I'm going through this source code for learning.
On line 81 I see the following code:
MaybeT . fmap Just $ locked .= False
I was puzzled by the use of the function composition so I loaded it in my repl and replaced it with function application
MaybeT $ fmap Just $ locked .= False
I'm very surprised these two pieces of code give the exact result.
Control.Monad.State.Class.MonadState Game m => MaybeT m ()
In fact, I can understand how function application ($) is producing this result but I'm floored as to how function composition (.) is producing this result.

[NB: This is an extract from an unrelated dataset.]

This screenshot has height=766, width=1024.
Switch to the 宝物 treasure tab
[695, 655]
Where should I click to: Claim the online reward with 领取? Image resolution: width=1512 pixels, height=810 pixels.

The signatures of these two functions are different and I think they should clearly produce different results if one replaces the other.
:t (.) :: (b -> c) -> (a -> b) -> a -> c
:t ($) :: (a -> b) -> a -> b
Can someone explain to me why the ($) and (.) are interchangeable in this case.
. has a higher precedence than $:
> :info ($)
($) :: (a -> b) -> a -> b -- Defined in ‘GHC.Base’
infixr 0 $
> :info (.)
(.) :: (b -> c) -> (a -> b) -> a -> c -- Defined in ‘GHC.Base’
infixr 9 .
So a $ b $ c $ d is a $ (b $ (c $ d)), but a . b . c $ d is (a . (b . c)) $ d.